_Aim of the exercise_
Work out how many lines of the material contain the string "computer". Respond with the number only.
********
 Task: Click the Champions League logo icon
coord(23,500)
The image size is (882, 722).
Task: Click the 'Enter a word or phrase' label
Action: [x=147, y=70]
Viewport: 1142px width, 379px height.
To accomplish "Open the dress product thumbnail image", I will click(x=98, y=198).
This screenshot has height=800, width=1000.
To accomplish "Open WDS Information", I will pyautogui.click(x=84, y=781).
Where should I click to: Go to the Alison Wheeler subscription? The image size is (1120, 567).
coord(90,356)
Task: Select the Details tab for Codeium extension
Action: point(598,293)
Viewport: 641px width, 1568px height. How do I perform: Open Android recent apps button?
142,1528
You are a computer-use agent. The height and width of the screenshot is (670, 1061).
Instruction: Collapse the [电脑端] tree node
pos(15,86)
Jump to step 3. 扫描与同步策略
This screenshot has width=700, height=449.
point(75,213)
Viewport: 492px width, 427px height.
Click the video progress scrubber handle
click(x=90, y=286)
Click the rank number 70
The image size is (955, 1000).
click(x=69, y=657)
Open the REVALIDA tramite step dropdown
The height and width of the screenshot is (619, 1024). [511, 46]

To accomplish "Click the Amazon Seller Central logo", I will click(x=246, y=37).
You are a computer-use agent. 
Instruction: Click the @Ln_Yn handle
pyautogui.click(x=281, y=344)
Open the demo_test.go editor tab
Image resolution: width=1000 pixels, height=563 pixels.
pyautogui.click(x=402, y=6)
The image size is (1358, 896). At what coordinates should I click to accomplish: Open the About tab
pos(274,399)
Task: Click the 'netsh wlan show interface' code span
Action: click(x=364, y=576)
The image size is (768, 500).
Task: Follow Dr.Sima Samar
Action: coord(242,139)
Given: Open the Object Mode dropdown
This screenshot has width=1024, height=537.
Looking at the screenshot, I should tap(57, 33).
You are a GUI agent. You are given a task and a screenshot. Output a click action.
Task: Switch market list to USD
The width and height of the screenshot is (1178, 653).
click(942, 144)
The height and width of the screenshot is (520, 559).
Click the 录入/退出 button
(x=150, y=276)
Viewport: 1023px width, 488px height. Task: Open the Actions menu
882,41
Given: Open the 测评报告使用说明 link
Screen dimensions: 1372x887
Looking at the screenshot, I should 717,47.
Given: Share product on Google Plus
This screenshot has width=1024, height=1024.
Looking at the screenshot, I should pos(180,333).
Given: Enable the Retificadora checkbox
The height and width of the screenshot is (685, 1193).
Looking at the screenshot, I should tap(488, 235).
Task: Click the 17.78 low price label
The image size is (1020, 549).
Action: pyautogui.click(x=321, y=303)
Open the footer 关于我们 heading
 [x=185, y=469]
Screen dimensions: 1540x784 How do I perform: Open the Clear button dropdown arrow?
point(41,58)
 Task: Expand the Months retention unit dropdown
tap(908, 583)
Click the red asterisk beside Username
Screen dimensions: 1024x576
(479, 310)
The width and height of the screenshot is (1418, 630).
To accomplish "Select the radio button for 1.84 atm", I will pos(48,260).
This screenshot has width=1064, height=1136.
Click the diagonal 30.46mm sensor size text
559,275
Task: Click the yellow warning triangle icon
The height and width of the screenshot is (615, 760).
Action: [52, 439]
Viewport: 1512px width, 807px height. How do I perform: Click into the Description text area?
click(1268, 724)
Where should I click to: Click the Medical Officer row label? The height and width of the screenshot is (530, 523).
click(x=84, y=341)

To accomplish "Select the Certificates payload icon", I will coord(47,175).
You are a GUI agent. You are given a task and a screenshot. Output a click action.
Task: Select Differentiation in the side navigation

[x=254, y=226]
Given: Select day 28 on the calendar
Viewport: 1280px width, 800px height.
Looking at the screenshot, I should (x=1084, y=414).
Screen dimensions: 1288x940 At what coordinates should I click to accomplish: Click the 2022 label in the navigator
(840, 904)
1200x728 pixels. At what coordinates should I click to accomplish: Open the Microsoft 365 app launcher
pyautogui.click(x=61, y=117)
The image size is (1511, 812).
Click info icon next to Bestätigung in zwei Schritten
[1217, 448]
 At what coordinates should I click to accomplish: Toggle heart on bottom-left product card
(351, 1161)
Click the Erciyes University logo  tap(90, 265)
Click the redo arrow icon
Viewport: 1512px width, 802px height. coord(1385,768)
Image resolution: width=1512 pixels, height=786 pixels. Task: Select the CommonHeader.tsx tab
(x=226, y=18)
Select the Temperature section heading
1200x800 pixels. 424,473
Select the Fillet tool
********
_Exercise result_
2